Mind on Statistics (6th. Ed) Chapter 13 - Testing Hypotheses About Means
by Arpon Sarker
Introduction
- Describe the five steps of hypothesis testing as applied to one mean, the mean of paired differences, and the difference in means for two independent samples
- Analyse whether the conditions required for t tests for means to be valid are met, given a dataset
- Identify the appropriate hypothesis testing method for the difference in means for independent samples, choosing from the pooled and unpooled method
- Demonstrate how to use resampling simulation to construct a randomisation test for the difference in two means, given a dataset with two samples
- Explain how to choose an inference procedure, including what parameter to use and whether to find a confidence interval, conduct a hypothesis test, or do both
- Explain what effect size represents, including how it relates to a test statistic, how it relates to power for a significance test, and how to determine if the effect is small, medium or large
- Evaluate the quality of statistical methods and results in a research study
Hypothesis Testing for 1 Population Mean
Conditions:
- The population of measurements is approximately normal and a random sample of any size is measured. Because it is difficult to assess the true shape of the population from a small sample, in practice, the method is used as long as there is no evidence that the shape of the population is notably skewed or that there are extreme outliers.
- A large random sample is measured. $n \geq 30$. If there are extreme outliers or extreme skewness, it is better to have more than 30
This is a one-sample t-test because the t-distribution is used to determine the p-value.
\[t = \frac{\bar{x}-\mu_0}{s/\sqrt{n}}\]with df=n-1
Hypothesis Testing for Population Mean of Paired Differences
Same conditions as above
\[t = \frac{\bar{d} - 0}{s_d/\sqrt{n}}\]paired t-test
Hypothesis Testing for Difference in 2 Population Means
Same conditions as above
Unpooled (General) Case
two-sample t-test \(t = \frac{(\bar{x}_1 - \bar{x}_2) - 0}{\sqrt{\frac{s_1^2}{n_1}+\frac{s_2^2}{n_2}}}\)
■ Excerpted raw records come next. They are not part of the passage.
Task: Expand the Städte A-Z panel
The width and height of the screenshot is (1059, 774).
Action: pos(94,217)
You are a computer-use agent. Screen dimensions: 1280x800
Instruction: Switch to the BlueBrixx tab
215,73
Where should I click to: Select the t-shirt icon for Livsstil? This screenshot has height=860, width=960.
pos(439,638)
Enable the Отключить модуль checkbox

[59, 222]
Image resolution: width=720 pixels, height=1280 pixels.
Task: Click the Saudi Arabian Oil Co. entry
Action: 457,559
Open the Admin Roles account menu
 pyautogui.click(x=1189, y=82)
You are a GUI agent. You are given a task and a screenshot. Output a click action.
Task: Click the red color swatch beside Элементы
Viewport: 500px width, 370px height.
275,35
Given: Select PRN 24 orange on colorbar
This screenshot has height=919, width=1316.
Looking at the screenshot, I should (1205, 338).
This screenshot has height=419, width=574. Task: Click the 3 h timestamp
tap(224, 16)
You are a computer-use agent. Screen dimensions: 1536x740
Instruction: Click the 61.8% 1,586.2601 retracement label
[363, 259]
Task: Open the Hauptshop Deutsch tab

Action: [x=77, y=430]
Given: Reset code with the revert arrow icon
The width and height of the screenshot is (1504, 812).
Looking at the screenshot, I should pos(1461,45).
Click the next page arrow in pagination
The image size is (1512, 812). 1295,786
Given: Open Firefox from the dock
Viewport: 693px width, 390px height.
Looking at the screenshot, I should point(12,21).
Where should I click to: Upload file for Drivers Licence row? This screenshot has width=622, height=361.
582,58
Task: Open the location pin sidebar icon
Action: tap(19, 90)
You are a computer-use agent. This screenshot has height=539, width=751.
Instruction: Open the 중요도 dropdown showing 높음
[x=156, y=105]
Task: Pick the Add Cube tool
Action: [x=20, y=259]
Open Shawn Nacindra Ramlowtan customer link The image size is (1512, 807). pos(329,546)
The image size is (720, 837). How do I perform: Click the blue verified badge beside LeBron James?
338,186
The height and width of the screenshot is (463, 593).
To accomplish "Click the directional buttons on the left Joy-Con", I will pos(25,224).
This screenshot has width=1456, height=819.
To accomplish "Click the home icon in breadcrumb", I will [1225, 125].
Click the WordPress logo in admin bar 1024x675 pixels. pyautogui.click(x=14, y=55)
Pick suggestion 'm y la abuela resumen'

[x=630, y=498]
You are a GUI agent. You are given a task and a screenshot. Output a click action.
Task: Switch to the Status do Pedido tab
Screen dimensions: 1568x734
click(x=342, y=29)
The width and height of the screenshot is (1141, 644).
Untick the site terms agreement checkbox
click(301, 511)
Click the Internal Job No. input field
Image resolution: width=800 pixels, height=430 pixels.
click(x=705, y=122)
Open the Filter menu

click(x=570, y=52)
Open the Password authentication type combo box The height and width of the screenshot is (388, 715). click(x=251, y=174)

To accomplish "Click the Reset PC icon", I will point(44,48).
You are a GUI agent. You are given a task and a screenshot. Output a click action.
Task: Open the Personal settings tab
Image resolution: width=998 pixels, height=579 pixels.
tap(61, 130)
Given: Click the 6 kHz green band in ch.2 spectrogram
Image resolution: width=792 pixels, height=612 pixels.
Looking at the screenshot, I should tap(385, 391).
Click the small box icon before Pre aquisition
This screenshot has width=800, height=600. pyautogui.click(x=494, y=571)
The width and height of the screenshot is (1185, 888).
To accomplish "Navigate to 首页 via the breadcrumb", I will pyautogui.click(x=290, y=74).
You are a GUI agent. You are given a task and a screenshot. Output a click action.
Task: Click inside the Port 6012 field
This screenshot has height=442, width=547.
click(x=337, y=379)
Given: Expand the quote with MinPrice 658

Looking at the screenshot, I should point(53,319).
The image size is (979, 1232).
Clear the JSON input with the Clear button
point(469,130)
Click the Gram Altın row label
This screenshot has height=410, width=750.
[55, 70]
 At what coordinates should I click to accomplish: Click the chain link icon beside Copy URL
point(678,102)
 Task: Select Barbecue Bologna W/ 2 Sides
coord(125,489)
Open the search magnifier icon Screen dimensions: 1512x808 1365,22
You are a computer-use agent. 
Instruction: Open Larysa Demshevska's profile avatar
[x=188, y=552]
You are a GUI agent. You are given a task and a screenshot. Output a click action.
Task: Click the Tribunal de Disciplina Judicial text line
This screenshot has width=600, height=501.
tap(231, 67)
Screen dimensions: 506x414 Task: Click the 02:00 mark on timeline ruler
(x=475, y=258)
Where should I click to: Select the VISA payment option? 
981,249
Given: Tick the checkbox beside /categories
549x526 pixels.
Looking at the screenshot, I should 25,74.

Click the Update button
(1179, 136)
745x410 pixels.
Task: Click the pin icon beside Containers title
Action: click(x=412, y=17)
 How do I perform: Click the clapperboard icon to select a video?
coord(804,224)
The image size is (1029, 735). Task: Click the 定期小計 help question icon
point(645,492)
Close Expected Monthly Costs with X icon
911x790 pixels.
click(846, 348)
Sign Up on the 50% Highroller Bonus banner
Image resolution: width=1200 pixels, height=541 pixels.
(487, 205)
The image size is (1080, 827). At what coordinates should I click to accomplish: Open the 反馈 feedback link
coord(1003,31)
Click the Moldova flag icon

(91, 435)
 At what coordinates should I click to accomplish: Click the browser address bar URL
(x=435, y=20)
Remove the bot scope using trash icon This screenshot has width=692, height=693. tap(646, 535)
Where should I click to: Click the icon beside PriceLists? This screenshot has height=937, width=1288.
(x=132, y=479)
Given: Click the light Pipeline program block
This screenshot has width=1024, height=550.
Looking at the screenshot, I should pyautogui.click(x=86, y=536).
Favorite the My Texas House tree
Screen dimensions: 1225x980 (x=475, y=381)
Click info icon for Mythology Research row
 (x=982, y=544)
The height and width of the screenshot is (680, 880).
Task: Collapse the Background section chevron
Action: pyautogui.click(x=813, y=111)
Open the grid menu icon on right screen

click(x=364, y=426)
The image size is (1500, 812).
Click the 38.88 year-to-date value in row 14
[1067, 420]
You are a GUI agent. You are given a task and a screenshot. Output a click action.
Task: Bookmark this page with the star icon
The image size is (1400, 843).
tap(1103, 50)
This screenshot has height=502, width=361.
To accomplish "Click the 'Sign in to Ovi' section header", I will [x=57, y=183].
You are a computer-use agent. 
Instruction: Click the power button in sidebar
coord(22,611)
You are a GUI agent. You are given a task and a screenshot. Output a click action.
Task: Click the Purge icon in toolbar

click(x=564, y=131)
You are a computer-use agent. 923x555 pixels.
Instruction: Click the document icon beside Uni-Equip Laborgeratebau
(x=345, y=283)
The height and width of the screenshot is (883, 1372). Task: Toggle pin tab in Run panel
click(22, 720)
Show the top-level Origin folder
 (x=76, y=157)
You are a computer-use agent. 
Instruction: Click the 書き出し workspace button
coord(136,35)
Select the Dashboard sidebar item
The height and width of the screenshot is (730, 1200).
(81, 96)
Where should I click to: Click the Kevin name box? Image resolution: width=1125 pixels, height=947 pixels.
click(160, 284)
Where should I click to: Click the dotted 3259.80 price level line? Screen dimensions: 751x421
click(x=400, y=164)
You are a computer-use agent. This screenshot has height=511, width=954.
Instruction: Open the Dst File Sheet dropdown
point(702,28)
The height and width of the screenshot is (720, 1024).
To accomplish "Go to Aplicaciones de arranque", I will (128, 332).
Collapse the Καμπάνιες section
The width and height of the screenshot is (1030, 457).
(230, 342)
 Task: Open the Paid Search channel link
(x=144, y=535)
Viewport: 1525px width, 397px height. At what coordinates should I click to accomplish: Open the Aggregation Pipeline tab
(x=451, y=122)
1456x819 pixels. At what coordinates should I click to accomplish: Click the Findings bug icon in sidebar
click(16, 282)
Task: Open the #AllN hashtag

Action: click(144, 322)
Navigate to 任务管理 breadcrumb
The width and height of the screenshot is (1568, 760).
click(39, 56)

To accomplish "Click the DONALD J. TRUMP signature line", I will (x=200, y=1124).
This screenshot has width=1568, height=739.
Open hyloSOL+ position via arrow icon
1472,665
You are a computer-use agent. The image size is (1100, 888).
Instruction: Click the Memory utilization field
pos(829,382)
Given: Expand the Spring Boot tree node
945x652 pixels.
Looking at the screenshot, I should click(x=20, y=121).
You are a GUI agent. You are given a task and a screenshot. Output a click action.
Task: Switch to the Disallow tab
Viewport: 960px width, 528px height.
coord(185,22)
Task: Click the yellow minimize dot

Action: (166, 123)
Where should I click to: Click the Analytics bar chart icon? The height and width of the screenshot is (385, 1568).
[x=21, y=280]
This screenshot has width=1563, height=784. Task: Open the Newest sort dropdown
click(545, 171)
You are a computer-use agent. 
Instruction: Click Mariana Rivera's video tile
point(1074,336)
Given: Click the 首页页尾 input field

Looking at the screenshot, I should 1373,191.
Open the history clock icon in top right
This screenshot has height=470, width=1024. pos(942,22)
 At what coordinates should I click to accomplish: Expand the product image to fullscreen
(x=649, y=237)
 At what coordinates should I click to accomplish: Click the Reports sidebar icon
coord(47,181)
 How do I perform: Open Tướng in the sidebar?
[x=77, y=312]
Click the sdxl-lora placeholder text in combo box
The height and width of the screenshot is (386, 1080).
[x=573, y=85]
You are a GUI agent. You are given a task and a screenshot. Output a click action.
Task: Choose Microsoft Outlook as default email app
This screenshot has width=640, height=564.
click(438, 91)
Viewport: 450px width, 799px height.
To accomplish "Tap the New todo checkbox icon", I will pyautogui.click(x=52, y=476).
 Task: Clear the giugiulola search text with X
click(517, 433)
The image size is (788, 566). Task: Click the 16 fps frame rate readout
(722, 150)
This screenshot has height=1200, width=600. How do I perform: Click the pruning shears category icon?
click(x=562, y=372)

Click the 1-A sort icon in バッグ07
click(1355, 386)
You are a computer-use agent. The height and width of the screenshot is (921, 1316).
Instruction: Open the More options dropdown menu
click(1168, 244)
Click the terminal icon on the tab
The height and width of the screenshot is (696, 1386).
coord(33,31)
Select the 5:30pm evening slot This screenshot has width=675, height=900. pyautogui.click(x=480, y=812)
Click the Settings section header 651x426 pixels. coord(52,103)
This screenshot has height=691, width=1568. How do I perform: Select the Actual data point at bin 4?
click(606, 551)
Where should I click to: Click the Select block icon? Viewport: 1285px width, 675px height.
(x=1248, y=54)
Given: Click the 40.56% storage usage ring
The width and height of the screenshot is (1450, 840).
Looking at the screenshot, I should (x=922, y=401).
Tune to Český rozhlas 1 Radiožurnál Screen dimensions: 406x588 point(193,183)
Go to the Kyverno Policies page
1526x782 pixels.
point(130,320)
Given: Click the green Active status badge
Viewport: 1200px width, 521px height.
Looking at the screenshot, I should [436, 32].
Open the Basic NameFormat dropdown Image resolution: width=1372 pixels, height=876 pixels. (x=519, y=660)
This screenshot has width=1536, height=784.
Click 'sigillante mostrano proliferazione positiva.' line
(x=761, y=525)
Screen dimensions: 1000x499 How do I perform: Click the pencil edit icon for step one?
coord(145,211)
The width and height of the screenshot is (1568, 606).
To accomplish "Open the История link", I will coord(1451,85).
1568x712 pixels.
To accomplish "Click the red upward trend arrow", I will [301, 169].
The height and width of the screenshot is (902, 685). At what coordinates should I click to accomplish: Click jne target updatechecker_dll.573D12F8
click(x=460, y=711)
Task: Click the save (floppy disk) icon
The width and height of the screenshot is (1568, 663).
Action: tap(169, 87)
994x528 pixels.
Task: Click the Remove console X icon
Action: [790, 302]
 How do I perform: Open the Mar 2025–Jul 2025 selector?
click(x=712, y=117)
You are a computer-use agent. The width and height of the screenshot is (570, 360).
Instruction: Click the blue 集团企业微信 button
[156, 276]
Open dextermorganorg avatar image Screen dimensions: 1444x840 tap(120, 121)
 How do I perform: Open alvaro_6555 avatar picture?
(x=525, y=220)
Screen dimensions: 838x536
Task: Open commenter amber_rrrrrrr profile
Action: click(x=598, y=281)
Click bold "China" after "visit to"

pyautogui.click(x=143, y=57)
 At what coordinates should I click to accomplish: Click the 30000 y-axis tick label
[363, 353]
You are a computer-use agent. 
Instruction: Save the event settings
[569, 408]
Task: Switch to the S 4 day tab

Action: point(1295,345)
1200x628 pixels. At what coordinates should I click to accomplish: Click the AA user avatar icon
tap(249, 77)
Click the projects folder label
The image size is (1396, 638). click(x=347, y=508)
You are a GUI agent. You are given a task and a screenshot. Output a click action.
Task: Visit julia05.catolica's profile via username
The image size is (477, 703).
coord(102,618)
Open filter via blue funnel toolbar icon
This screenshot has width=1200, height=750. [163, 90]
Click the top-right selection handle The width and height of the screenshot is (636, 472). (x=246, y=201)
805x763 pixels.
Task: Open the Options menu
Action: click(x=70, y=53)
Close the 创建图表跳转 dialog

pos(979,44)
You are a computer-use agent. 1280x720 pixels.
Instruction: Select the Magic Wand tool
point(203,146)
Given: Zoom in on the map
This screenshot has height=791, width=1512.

Use Welch’s Approximation for df or min($n_1-1, n_2-1$)
Pooled Case
More precise than unpooled method. If we assumed two populations have the same/similar variance, then there is a procedure for which the t-distribution is the correct distribution of the t-statistic when the null hypothesis is true. pooled two-sample t-test.
\[\textrm{pooled sample variance } = s_p^2 = \frac{(n_1-1)s_1^2 + (n_2-1)s_2^2}{n_1+n_2-2}\\ \textrm{pooled t } = \frac{(\bar{x}_1 - \bar{x}_2)-0}{\textrm{pooled std. error}}\\ \textrm{pooled s.e.} = \textrm{pooled s.e.}(\bar{x}_1-\bar{x}_2) = \sqrt{\frac{s_p^2}{n_1}+\frac{s_p^2}{n_2}}\]with df = $n_1 + n_2 - 2$
Guidelines:
- If $n_1 = n_2$, the pooled and unpooled s.e. are equal so the the t-statistic is the same for both procedures. It is still generally preferable to use Welch’s approximate df but it is also acceptable adding both sample sizes - 2.
- If $n_1$ and $n_2$ are very different, the standard deviations are similar, and the larger sample size produced the larger std. dev., the pooled t-test is acceptable because it will be conservative.
Randomisation Test
The Relationship Between Significance Tests and Confidence Intervals
Confidence intervals should be used to supplement significance testing.
- For a two-sided alternative hypothesis, a two-sided confidence interval with confidence level $(1-\alpha)\cdot 100\%$ could be used to test the hypothesis. Reject $H_0$ if the confidence interval does not cover the null value.
- For a one-sided alternative hypothesis ($H_a:$ parameter > null value ), a two-sided confidence interval with confidence level $(1-2\alpha)\cdot 100\%$ could be used to test the hypothesis. Reject $H_0$ if the entire confidence interval falls above the null value.
- For a one-sided alternative hypothesis ($H_a:$ parameter < null value ), a two-sided confidence interval with confidence level $(1-2\alpha)\cdot 100\%$ could be used to test the hypothesis. Reject $H_0$ if the entire confidence interval falls below the null value.
Effect Size
Effect Size: How much the truth differs from chance or from a control condition. Helps evaluate magnitude of condition using a measure that allows researchers to compare results across studies.
Single Sample Effect Size for Means \(\hat{d} = \frac{\bar{x}-\mu_0}{s}\)
Two Sample Effect Size for Means \(\hat{d} = \frac{\bar{x}_1 - \bar{x}_2}{s}\)
Relationship between test statistic t and estimated effect size: \(t = \frac{\bar{x}-\mu_0}{s\sqrt{n}}, \textrm{ so } \hat{d}=\frac{t}{\sqrt{n}} \\ \textrm{for two samples,}\\ \textrm{pooled t } = \frac{\bar{x}_1 - \bar{x}_2}{s\sqrt{\frac{1}{n_1}+\frac{1}{n_2}}} = \frac{\hat{d}}{s\sqrt{\frac{1}{n_1}+\frac{1}{n_2}}}\)
\[\textrm{test statistic} = \textrm{effect size} \cdot \textrm{size of study}\]Evaluating Statistical Results in Research Reports
Multiple Testing: With each test and interval there is a chance that an erroneous conclusion will be made, so if multiple tests and intervals are considered, the chance of making at least one erroneous conclusion will increase. For 20 95% confidence intervals 1 will miss the truth value 20(0.05) = 1 or a type 1 error.
The simplest and most conservative method to fix this is the Bonferroni Method which divides significance level across tests.